[Records for pointing at text and elements]
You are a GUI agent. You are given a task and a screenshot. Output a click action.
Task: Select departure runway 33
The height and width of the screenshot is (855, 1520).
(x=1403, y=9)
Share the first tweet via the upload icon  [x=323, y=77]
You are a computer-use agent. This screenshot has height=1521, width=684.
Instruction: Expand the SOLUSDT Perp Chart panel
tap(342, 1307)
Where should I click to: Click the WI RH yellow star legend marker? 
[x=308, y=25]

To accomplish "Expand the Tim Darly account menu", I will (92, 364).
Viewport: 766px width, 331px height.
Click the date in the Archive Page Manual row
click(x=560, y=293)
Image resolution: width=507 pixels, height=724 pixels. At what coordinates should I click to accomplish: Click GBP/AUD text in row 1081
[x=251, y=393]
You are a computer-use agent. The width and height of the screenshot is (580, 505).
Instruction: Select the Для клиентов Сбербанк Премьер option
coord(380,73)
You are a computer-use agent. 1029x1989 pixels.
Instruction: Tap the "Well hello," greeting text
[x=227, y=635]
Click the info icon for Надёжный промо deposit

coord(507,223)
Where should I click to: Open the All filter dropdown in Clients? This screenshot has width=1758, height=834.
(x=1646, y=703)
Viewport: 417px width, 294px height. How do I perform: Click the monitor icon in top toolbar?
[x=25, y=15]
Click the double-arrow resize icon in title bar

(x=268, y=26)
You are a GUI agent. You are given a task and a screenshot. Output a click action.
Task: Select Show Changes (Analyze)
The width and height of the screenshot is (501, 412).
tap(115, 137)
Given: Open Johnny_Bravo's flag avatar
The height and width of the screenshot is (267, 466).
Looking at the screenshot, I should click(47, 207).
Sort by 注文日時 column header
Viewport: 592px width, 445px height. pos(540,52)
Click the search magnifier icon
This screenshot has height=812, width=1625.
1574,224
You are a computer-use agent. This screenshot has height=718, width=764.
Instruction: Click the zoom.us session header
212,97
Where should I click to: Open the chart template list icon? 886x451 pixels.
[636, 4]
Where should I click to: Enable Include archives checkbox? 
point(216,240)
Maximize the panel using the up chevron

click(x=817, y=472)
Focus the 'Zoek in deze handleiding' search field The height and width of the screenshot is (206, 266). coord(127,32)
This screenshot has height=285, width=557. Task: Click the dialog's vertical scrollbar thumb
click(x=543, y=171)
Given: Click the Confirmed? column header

» WHAT YOU SHOULD DO: Rewrite the records above, changing every "computer-use agent" to "screen-control agent" and leaving the rest untouched.

» RESULT:
You are a GUI agent. You are given a task and a screenshot. Output a click action.
Task: Select departure runway 33
The height and width of the screenshot is (855, 1520).
(x=1403, y=9)
Share the first tweet via the upload icon  [x=323, y=77]
You are a screen-control agent. This screenshot has height=1521, width=684.
Instruction: Expand the SOLUSDT Perp Chart panel
tap(342, 1307)
Where should I click to: Click the WI RH yellow star legend marker? 
[x=308, y=25]

To accomplish "Expand the Tim Darly account menu", I will (92, 364).
Viewport: 766px width, 331px height.
Click the date in the Archive Page Manual row
click(x=560, y=293)
Image resolution: width=507 pixels, height=724 pixels. At what coordinates should I click to accomplish: Click GBP/AUD text in row 1081
[x=251, y=393]
You are a screen-control agent. The width and height of the screenshot is (580, 505).
Instruction: Select the Для клиентов Сбербанк Премьер option
coord(380,73)
You are a screen-control agent. 1029x1989 pixels.
Instruction: Tap the "Well hello," greeting text
[x=227, y=635]
Click the info icon for Надёжный промо deposit

coord(507,223)
Where should I click to: Open the All filter dropdown in Clients? This screenshot has width=1758, height=834.
(x=1646, y=703)
Viewport: 417px width, 294px height. How do I perform: Click the monitor icon in top toolbar?
[x=25, y=15]
Click the double-arrow resize icon in title bar

(x=268, y=26)
You are a GUI agent. You are given a task and a screenshot. Output a click action.
Task: Select Show Changes (Analyze)
The width and height of the screenshot is (501, 412).
tap(115, 137)
Given: Open Johnny_Bravo's flag avatar
The height and width of the screenshot is (267, 466).
Looking at the screenshot, I should click(47, 207).
Sort by 注文日時 column header
Viewport: 592px width, 445px height. pos(540,52)
Click the search magnifier icon
This screenshot has height=812, width=1625.
1574,224
You are a screen-control agent. This screenshot has height=718, width=764.
Instruction: Click the zoom.us session header
212,97
Where should I click to: Open the chart template list icon? 886x451 pixels.
[636, 4]
Where should I click to: Enable Include archives checkbox? 
point(216,240)
Maximize the panel using the up chevron

click(x=817, y=472)
Focus the 'Zoek in deze handleiding' search field The height and width of the screenshot is (206, 266). coord(127,32)
This screenshot has height=285, width=557. Task: Click the dialog's vertical scrollbar thumb
click(x=543, y=171)
Given: Click the Confirmed? column header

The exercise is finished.